Barrow, Carrowmore, Co. Mayo
Co. Mayo |
Barrows
In the townland of Carrowmore in County Mayo, there is a barrow, one of those low, rounded earthen mounds that dot the Irish landscape with such quiet frequency that they are easily mistaken for natural rises in the ground.
A barrow is a burial mound, typically raised during the Bronze Age, between roughly 2500 and 500 BC, and the people who built them left little behind beyond the mound itself and whatever they interred beneath it. That very simplicity is part of what makes them worth pausing over. They mark a deliberate act of remembrance carried out by communities for whom this particular patch of Mayo ground held enough meaning to shape it permanently.

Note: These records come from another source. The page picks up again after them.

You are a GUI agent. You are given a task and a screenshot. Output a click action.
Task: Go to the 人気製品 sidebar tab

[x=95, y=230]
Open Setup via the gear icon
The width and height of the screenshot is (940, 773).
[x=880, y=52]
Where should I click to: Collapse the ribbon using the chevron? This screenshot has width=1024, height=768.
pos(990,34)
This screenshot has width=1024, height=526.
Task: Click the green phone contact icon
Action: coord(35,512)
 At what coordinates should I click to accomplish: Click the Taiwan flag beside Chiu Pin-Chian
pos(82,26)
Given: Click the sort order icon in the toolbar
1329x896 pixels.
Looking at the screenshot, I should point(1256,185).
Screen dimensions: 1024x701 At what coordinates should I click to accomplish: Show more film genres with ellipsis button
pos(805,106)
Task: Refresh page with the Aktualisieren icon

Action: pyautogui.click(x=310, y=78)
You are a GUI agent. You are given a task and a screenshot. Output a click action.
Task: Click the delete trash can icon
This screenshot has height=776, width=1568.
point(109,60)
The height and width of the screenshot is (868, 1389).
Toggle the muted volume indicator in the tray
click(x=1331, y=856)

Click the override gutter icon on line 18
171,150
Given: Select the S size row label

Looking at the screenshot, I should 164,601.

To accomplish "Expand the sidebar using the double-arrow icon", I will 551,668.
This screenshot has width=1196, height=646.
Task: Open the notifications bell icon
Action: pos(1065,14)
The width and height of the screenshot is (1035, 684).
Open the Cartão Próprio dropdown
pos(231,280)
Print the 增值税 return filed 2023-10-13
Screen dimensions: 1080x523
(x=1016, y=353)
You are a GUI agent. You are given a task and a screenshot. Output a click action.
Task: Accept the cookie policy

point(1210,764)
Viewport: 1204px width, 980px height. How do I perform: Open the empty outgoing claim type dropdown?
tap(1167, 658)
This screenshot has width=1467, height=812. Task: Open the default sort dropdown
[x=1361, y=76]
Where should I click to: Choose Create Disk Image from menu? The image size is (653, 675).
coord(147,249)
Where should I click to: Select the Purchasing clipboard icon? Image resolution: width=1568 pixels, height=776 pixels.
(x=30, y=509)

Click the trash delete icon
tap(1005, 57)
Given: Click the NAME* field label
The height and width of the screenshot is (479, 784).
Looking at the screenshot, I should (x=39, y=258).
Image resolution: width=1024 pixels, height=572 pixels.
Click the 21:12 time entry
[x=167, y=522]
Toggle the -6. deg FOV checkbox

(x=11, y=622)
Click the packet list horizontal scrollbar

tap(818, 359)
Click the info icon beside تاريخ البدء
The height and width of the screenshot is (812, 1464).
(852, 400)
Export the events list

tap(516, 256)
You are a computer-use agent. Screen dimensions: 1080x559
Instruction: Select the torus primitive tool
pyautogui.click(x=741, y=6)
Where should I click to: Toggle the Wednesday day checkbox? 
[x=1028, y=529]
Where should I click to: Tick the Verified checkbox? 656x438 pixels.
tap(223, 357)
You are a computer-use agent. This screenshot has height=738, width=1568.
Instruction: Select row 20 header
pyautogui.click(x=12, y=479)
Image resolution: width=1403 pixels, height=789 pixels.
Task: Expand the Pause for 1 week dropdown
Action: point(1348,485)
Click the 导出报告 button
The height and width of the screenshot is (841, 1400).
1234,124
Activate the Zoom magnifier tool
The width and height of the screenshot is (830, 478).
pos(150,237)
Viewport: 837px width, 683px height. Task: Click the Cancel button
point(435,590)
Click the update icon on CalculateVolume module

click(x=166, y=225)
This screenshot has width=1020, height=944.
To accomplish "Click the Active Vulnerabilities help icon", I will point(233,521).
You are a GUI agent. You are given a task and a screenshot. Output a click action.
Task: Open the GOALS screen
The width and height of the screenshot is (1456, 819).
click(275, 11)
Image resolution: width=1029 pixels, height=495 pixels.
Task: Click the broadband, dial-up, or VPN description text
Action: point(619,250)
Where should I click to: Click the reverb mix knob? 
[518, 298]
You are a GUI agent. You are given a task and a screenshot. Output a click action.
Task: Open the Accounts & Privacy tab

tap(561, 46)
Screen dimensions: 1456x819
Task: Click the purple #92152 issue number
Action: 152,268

Beyond its classification as a barrow and its location in Carrowmore, the detailed history of this specific monument remains largely undocumented in any publicly available form. The site has been recorded as a protected monument, but the particulars, its dimensions, any evidence of excavation or disturbance, the broader archaeological context of the surrounding townland, have not yet been made accessible. Carrowmore as a place-name appears in several parts of Ireland and often signals a landscape with deep prehistoric use, the name deriving from the Irish An Cheathrú Mhór, meaning the big quarter, a land-division term. Whether the local landscape here holds other monuments nearby is not currently known from available sources.